**What is being asked**
Arrange all of the material below as a numbered list with one line per item, skipping blank lines and leaving out the pictures.

**Information shown**

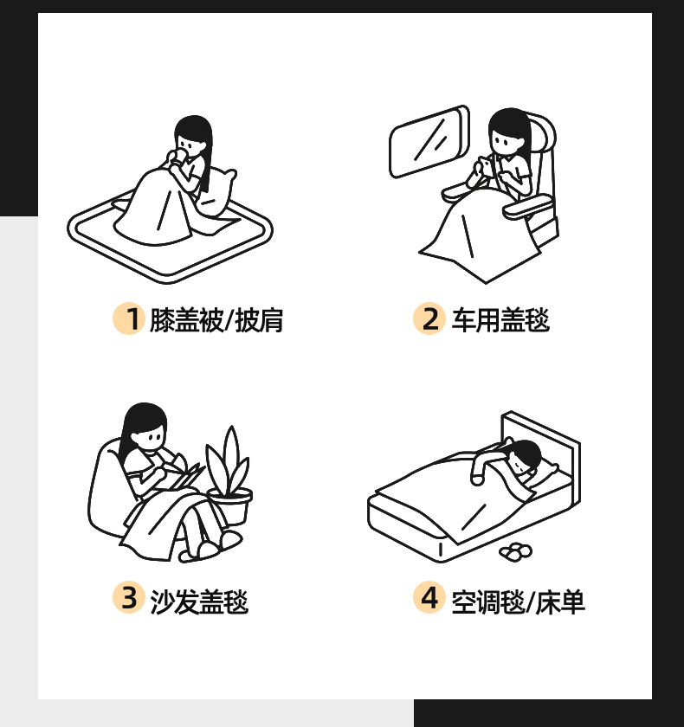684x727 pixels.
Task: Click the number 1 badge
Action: coord(128,318)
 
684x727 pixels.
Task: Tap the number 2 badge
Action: coord(429,318)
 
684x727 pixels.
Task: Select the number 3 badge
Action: coord(128,597)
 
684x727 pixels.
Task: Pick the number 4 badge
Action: coord(429,597)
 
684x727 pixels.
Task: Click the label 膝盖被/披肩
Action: coord(216,320)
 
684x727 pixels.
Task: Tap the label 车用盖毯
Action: coord(500,320)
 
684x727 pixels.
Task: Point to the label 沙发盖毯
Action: coord(199,602)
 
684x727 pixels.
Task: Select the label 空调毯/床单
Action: coord(519,602)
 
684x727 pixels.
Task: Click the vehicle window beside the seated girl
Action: coord(429,141)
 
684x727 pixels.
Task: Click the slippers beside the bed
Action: coord(516,551)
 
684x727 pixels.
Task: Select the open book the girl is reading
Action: coord(184,474)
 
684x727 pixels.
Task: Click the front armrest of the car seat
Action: coord(528,206)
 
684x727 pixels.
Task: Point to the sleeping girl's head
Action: coord(524,457)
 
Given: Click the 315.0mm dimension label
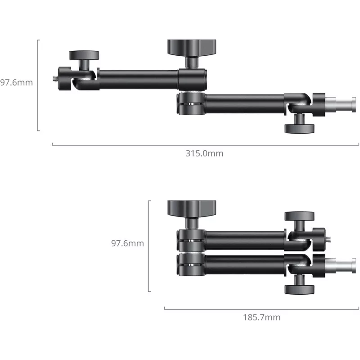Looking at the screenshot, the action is click(204, 153).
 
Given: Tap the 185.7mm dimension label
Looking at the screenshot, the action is click(262, 317).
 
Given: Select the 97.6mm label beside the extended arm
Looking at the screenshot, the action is click(16, 82).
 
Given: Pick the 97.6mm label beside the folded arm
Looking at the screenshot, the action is click(127, 243).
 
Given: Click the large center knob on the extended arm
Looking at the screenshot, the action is click(192, 48).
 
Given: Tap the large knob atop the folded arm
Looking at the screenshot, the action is click(192, 208).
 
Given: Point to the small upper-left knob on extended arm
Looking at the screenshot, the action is click(84, 55).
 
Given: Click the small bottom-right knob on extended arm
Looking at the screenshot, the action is click(299, 129).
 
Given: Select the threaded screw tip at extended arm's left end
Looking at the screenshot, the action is click(55, 79).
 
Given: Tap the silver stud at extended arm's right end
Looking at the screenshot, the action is click(341, 104).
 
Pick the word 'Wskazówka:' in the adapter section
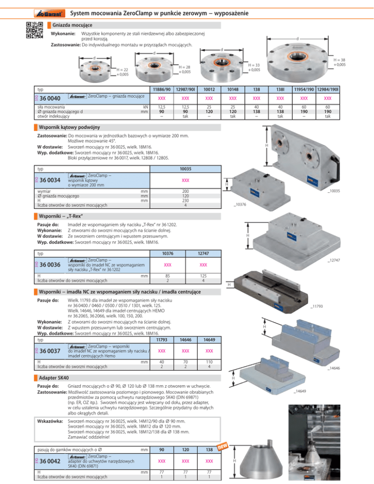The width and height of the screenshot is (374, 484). tap(52, 421)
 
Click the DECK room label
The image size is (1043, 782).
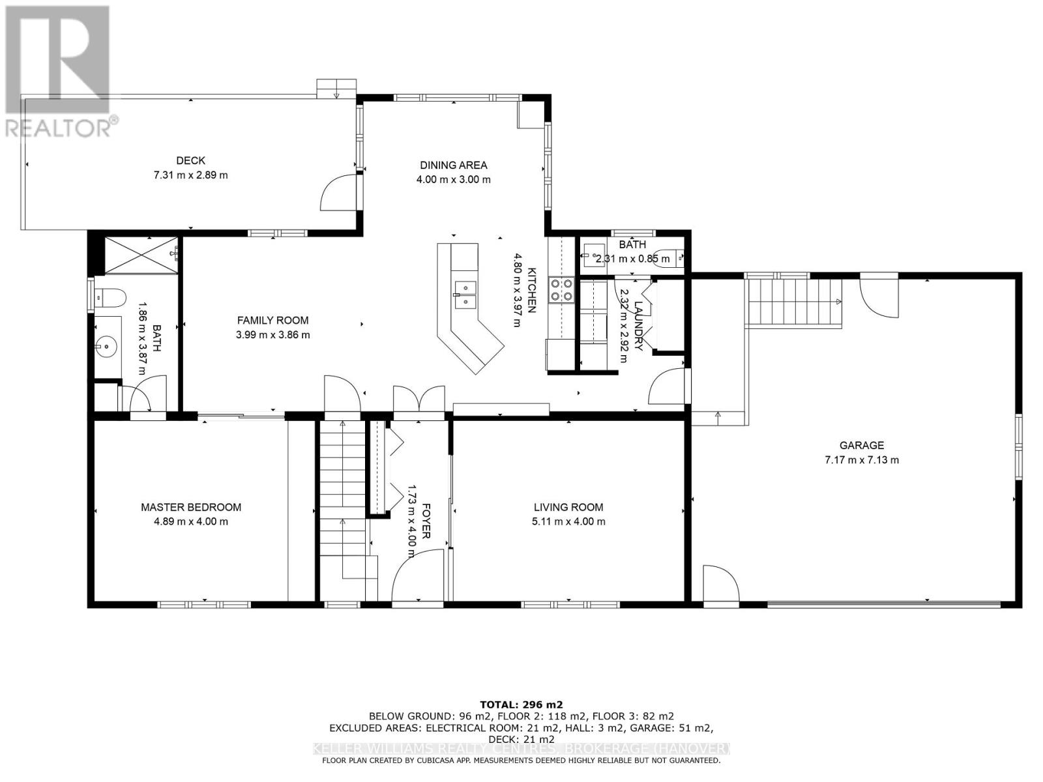[190, 160]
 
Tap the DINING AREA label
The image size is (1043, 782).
[453, 166]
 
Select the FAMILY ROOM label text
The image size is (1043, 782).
[272, 321]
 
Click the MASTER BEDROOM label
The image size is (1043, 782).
[191, 507]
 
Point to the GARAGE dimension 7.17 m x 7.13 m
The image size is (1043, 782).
[861, 460]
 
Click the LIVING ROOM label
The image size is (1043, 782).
[568, 507]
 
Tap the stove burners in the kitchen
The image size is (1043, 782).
[562, 290]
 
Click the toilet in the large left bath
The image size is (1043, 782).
[109, 298]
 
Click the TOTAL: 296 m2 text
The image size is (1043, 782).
[521, 704]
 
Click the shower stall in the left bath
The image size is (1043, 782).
[140, 255]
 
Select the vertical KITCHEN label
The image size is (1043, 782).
[532, 291]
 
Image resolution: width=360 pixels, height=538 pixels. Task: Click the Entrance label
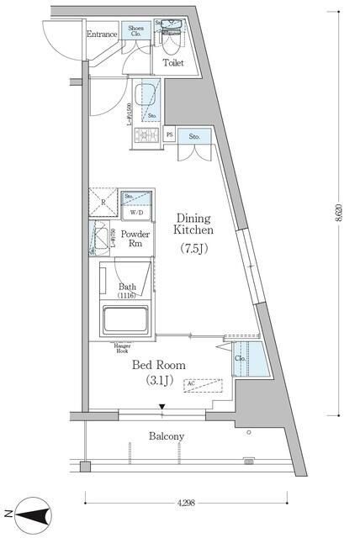click(x=102, y=34)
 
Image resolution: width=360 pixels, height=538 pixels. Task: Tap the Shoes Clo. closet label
click(x=136, y=31)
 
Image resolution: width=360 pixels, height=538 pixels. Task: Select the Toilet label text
click(x=173, y=62)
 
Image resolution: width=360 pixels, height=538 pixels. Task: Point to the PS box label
click(x=170, y=134)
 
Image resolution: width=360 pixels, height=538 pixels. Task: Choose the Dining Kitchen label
click(x=194, y=223)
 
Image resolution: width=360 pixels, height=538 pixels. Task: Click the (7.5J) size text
click(x=194, y=248)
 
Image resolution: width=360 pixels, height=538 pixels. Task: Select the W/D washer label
click(x=135, y=213)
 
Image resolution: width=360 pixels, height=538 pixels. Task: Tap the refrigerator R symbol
click(x=103, y=203)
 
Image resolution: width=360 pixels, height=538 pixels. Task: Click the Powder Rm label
click(x=135, y=239)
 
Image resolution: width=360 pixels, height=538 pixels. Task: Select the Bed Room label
click(x=159, y=365)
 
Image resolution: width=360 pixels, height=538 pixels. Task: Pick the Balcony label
click(x=167, y=436)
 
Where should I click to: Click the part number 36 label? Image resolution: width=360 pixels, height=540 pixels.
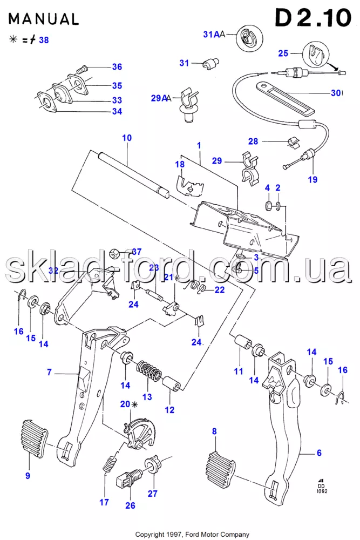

**Output for this task**
1. 684x727 pixels.
2. Task: Click the number 1 badge
3. Action: coord(128,318)
4. 684x727 pixels.
5. Task: Tap the number 2 badge
6. Action: coord(429,318)
7. 684x727 pixels.
8. Task: Select the number 3 badge
9. Action: coord(128,597)
10. 684x727 pixels.
11. Task: Pick the number 4 badge
12. Action: coord(429,597)
13. 684x727 pixels.
14. Task: Click the label 膝盖被/披肩
15. Action: coord(216,320)
16. 684x727 pixels.
17. Task: Tap the label 车用盖毯
18. Action: coord(500,320)
19. 684x727 pixels.
20. Task: Point to the label 沙发盖毯
21. Action: coord(199,602)
22. 684x727 pixels.
23. Task: Select the label 空调毯/床单
24. Action: coord(519,602)
25. 684x727 pixels.
26. Task: Click the vehicle window beside the seated girl
27. Action: coord(429,141)
28. 684x727 pixels.
29. Task: Click the slippers beside the bed
30. Action: coord(516,551)
31. 684x727 pixels.
32. Task: Select the open book the girl is reading
33. Action: coord(184,474)
34. 684x727 pixels.
35. Task: Click the front armrest of the car seat
36. Action: coord(528,206)
37. 684x727 pixels.
38. Task: Point to the sleeping girl's head
39. Action: coord(524,457)
40. Given: Click the 315.0mm dimension label
41. Looking at the screenshot, the action is click(204, 153).
42. Given: Tap the 185.7mm dimension label
43. Looking at the screenshot, the action is click(262, 317).
44. Given: Select the 97.6mm label beside the extended arm
45. Looking at the screenshot, the action is click(16, 82).
46. Given: Pick the 97.6mm label beside the folded arm
47. Looking at the screenshot, the action is click(127, 243).
48. Given: Click the large center knob on the extended arm
49. Looking at the screenshot, the action is click(192, 48).
50. Given: Tap the large knob atop the folded arm
51. Looking at the screenshot, the action is click(192, 208).
52. Given: Point to the small upper-left knob on extended arm
53. Looking at the screenshot, the action is click(84, 55).
54. Given: Click the small bottom-right knob on extended arm
55. Looking at the screenshot, the action is click(299, 129).
56. Given: Select the threaded screw tip at extended arm's left end
57. Looking at the screenshot, the action is click(55, 79).
58. Given: Tap the silver stud at extended arm's right end
59. Looking at the screenshot, the action is click(341, 104).
60. Pick the word 'Wskazówka:' in the adapter section
61. The width and height of the screenshot is (374, 484). tap(52, 421)
62. Click the DECK room label
63. The image size is (1043, 782).
64. [190, 160]
65. Tap the DINING AREA label
66. The image size is (1043, 782).
67. [453, 166]
68. Select the FAMILY ROOM label text
69. The image size is (1043, 782).
70. [272, 321]
71. Click the MASTER BEDROOM label
72. The image size is (1043, 782).
73. [191, 507]
74. Point to the GARAGE dimension 7.17 m x 7.13 m
75. The image size is (1043, 782).
76. [861, 460]
77. Click the LIVING ROOM label
78. The image size is (1043, 782).
79. [568, 507]
80. Tap the stove burners in the kitchen
81. The image size is (1043, 782).
82. [562, 290]
83. Click the toilet in the large left bath
84. The image size is (1043, 782).
85. [109, 298]
86. Click the TOTAL: 296 m2 text
87. The image size is (1043, 782).
88. [521, 704]
89. Click the shower stall in the left bath
90. The image size is (1043, 782).
91. [140, 255]
92. Select the vertical KITCHEN label
93. The image size is (1043, 782).
94. [532, 291]
95. Image resolution: width=360 pixels, height=538 pixels. Task: Click the Entrance label
96. click(x=102, y=34)
97. Image resolution: width=360 pixels, height=538 pixels. Task: Tap the Shoes Clo. closet label
98. click(x=136, y=31)
99. Image resolution: width=360 pixels, height=538 pixels. Task: Select the Toilet label text
100. click(x=173, y=62)
101. Image resolution: width=360 pixels, height=538 pixels. Task: Point to the PS box label
102. click(x=170, y=134)
103. Image resolution: width=360 pixels, height=538 pixels. Task: Choose the Dining Kitchen label
104. click(x=194, y=223)
105. Image resolution: width=360 pixels, height=538 pixels. Task: Click the (7.5J) size text
106. click(x=194, y=248)
107. Image resolution: width=360 pixels, height=538 pixels. Task: Select the W/D washer label
108. click(x=135, y=213)
109. Image resolution: width=360 pixels, height=538 pixels. Task: Tap the refrigerator R symbol
110. click(x=103, y=203)
111. Image resolution: width=360 pixels, height=538 pixels. Task: Click the Powder Rm label
112. click(x=135, y=239)
113. Image resolution: width=360 pixels, height=538 pixels. Task: Select the Bed Room label
114. click(x=159, y=365)
115. Image resolution: width=360 pixels, height=538 pixels. Task: Pick the Balcony label
116. click(x=167, y=436)
117. Where should I click to: Click the part number 36 label? Image resolution: width=360 pixels, height=540 pixels.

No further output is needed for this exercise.